▶ Data for processing
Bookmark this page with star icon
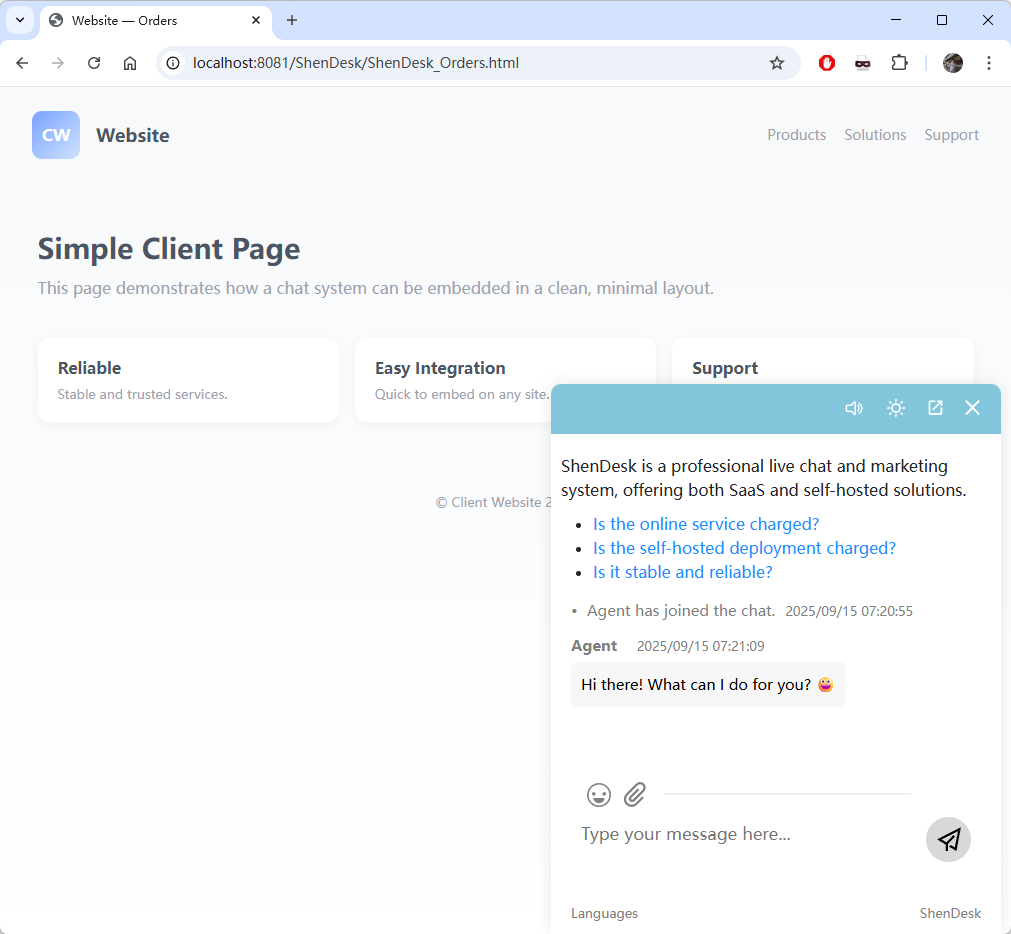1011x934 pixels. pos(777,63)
--
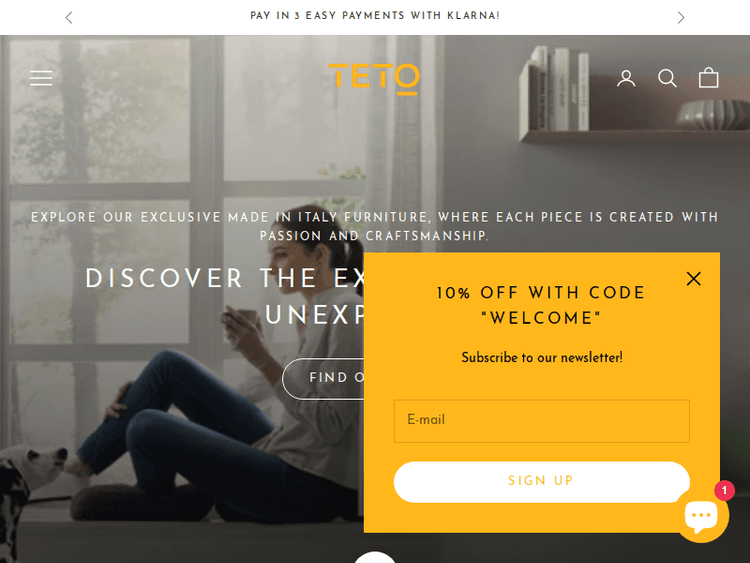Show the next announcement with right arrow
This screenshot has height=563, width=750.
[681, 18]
--
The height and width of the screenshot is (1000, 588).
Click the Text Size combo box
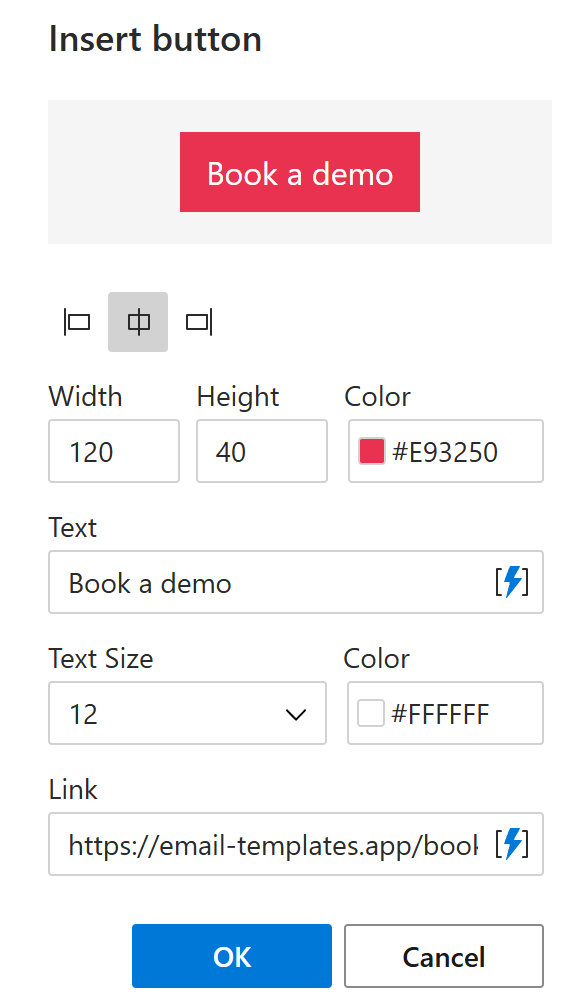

▶ Requirement
The expected answer is an exact copy of the lines above, beginning at the line with "The height and" and ending at the line with "Click the Text Size combo box", with both ends in.

▶ Reply
The height and width of the screenshot is (1000, 588).
Click the Text Size combo box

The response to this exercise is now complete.